*What needs to be done*: Convert the lines of the listing, from the line containing "Viewport: 1200px width, 630px" through the end of the listing, into a Markdown table with the columns No. and Text, skipping any blank lines.

*Data to use*:
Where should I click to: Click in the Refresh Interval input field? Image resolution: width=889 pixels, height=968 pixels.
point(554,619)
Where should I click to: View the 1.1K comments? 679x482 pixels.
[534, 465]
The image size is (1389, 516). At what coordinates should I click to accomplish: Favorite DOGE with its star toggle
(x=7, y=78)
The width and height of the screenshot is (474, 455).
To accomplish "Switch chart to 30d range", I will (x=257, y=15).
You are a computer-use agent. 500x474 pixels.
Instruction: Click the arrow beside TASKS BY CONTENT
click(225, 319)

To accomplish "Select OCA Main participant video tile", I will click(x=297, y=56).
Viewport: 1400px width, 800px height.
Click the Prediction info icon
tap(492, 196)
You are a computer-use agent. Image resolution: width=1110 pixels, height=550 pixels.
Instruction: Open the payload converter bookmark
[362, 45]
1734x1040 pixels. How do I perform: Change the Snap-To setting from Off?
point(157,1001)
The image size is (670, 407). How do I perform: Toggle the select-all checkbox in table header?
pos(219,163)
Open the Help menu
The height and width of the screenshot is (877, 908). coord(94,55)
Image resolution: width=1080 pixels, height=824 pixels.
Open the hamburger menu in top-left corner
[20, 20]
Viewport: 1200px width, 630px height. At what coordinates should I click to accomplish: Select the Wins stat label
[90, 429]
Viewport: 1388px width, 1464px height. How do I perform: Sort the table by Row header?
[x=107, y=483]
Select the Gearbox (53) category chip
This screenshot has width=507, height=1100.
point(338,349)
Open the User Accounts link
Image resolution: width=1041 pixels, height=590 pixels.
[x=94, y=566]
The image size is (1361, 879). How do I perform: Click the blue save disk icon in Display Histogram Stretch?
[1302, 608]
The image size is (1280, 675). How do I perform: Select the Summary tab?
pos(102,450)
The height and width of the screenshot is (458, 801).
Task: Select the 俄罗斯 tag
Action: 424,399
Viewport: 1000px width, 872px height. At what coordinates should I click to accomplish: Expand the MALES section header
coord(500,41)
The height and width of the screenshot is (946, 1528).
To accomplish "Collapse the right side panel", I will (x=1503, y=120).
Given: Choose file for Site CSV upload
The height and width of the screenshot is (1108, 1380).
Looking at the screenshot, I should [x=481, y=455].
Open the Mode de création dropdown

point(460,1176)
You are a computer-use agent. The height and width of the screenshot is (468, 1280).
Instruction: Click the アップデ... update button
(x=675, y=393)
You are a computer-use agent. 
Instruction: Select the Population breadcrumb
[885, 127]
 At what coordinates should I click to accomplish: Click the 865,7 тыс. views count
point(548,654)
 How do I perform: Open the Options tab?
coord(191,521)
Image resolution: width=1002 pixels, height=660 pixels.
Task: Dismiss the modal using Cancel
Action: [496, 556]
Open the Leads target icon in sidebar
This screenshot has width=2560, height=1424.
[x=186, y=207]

*Correct output*:
| No. | Text |
|---|---|
| 1 | Viewport: 1200px width, 630px height. At what coordinates should I click to accomplish: Select the Wins stat label |
| 2 | [90, 429] |
| 3 | Viewport: 1388px width, 1464px height. How do I perform: Sort the table by Row header? |
| 4 | [x=107, y=483] |
| 5 | Select the Gearbox (53) category chip |
| 6 | This screenshot has width=507, height=1100. |
| 7 | point(338,349) |
| 8 | Open the User Accounts link |
| 9 | Image resolution: width=1041 pixels, height=590 pixels. |
| 10 | [x=94, y=566] |
| 11 | The image size is (1361, 879). How do I perform: Click the blue save disk icon in Display Histogram Stretch? |
| 12 | [1302, 608] |
| 13 | The image size is (1280, 675). How do I perform: Select the Summary tab? |
| 14 | pos(102,450) |
| 15 | The height and width of the screenshot is (458, 801). |
| 16 | Task: Select the 俄罗斯 tag |
| 17 | Action: 424,399 |
| 18 | Viewport: 1000px width, 872px height. At what coordinates should I click to accomplish: Expand the MALES section header |
| 19 | coord(500,41) |
| 20 | The height and width of the screenshot is (946, 1528). |
| 21 | To accomplish "Collapse the right side panel", I will (x=1503, y=120). |
| 22 | Given: Choose file for Site CSV upload |
| 23 | The height and width of the screenshot is (1108, 1380). |
| 24 | Looking at the screenshot, I should [x=481, y=455]. |
| 25 | Open the Mode de création dropdown |
| 26 | point(460,1176) |
| 27 | You are a computer-use agent. The height and width of the screenshot is (468, 1280). |
| 28 | Instruction: Click the アップデ... update button |
| 29 | (x=675, y=393) |
| 30 | You are a computer-use agent.  |
| 31 | Instruction: Select the Population breadcrumb |
| 32 | [885, 127] |
| 33 |  At what coordinates should I click to accomplish: Click the 865,7 тыс. views count |
| 34 | point(548,654) |
| 35 |  How do I perform: Open the Options tab? |
| 36 | coord(191,521) |
| 37 | Image resolution: width=1002 pixels, height=660 pixels. |
| 38 | Task: Dismiss the modal using Cancel |
| 39 | Action: [496, 556] |
| 40 | Open the Leads target icon in sidebar |
| 41 | This screenshot has width=2560, height=1424. |
| 42 | [x=186, y=207] |